Kirstenmumof3 replied: You are doing the right thing! It took my sister years to realize what an a$$ her husband was. She went through hell with him. I'm so glad your boss is willing to be your lawyer for free, that must be a huge relief for you. Kick his sorry A$$ out of your home. We are all here for you!
TeagansMom609 replied: Well lastnight was his 4th night not coming home. What a jerk! Oh im definitly going to keep everything thats happening in a log. Especially on Halloween when he went to go visit with his other kids at his parents house and ended up sneaking into his parents liqour cabinet and getting drunk. Well when he came home he was wasted and he picked up Teagan and dropped her. He was so drunk she slipped right out of his arms. Nice huh? So anyway tonight Teagan and I are going to stay at my moms because who knows if he will even come home tonight and be here for her first Xmas morning and if he does I dont think he even deserves to be here with us. So were going to have Christmas morning at my moms house. Oh and if his parents call me to see if Teagans coming over im going to say NOPE because he told me the other night how much his parents hate me. Plus last time we faught they told me they werent going to watch her anymore for me, but when we made up they started to again. So screw them, their as bad as he is in my mind. I dont have time for games, especially with people who hate me.

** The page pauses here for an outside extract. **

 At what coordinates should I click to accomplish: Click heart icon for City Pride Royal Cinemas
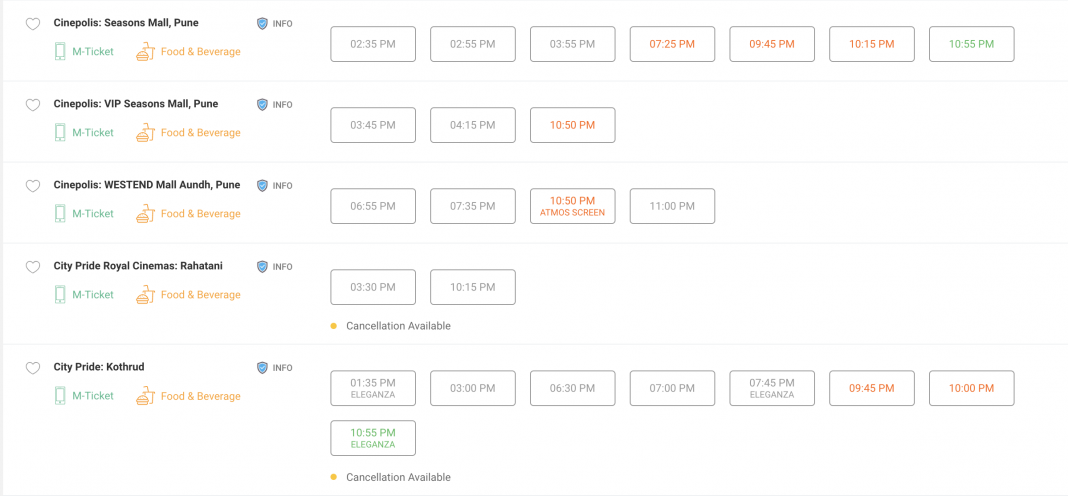click(x=32, y=267)
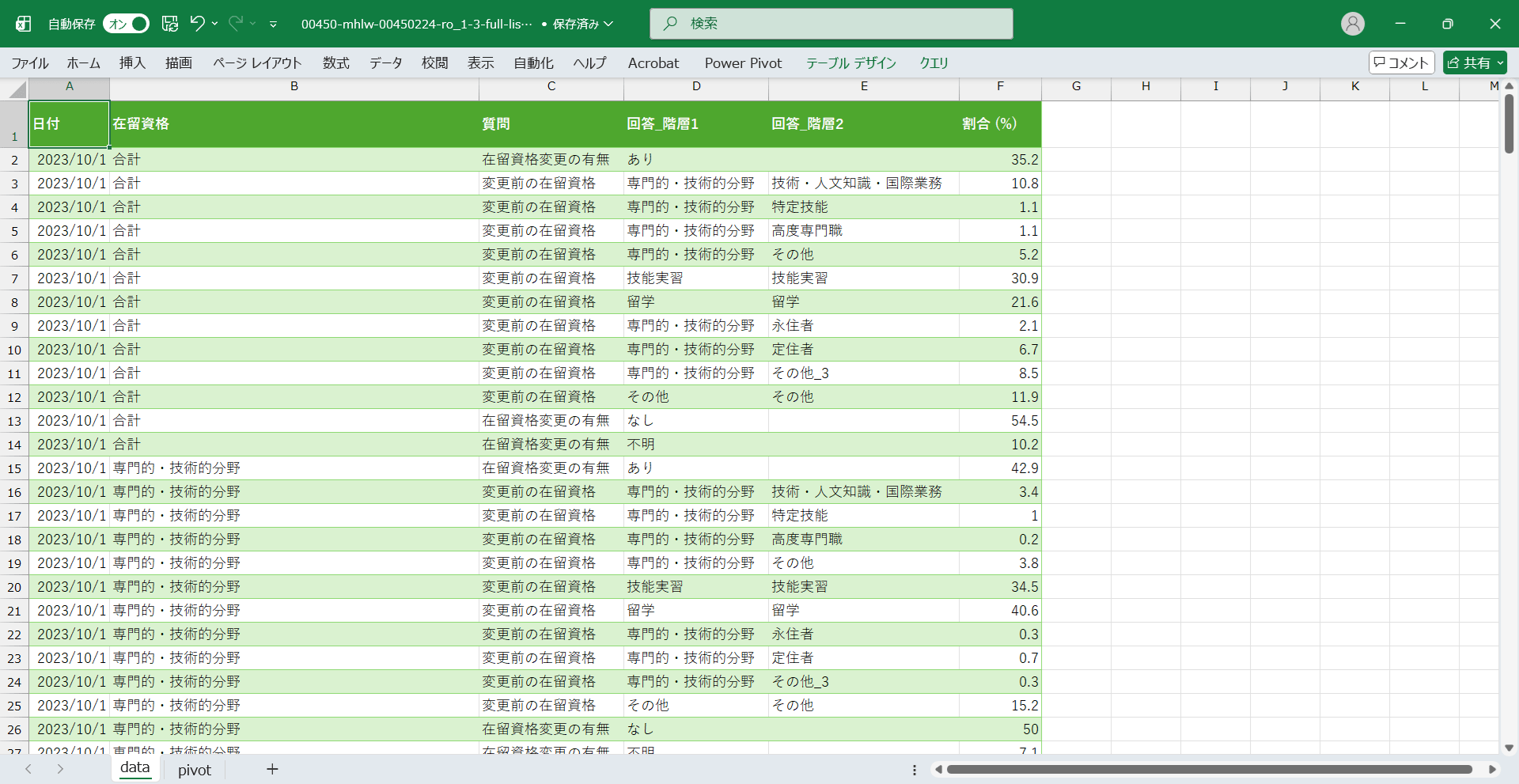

A&A'smommy replied: Oh hun I'm so sorry!!! I can't believe how STUPID they are being its not fair and you and Teagan do NOT deserve this!!!! I think that your are doing a good thing go to your moms and enjoy your first christmas with her! (((((BIG HUGS)))))
chloe&tysmommy replied: What a JERK!!! (personally I want to say something else....)
UGH! You and Teagan deserve soooooooo much better! I've been reading your posts and you are doing the right thing by leaving him! You should be treated with respect...
You are definetly a strong woman for doing what's best for you and your daughter. I just want to say we are ALL here for you!!!!!!
Merry Christmas
mammag replied: I'm sorry you're going through this at this time of year. I just wanted to add that I am glad you are getting out of this now. It's best that it is done while she is still young because I'm pretty sure you would have eventually anyway based on his history. Remember a lot of times girls will look at their dad for an example of the kind of man they will marry. At least she won't see him treating you this way when she is older so she won't think "it's okay" to be treated that way by men herself.
I'm glad you are going to your mom's for Christmas. You guys deserve a peaceful holiday and it wouldn't be if you were home waiting and wondering if he would come home or not.
I hope you have a very merry Christmas!!! And quite frankly, I hope he doesn't!
mummy2girls replied: Wow!!!! i am so sorry for all this that is happening to you and your dd.
Its hard being a single mom but from what ive been hearing from your posts youll be much happier!!!!!!!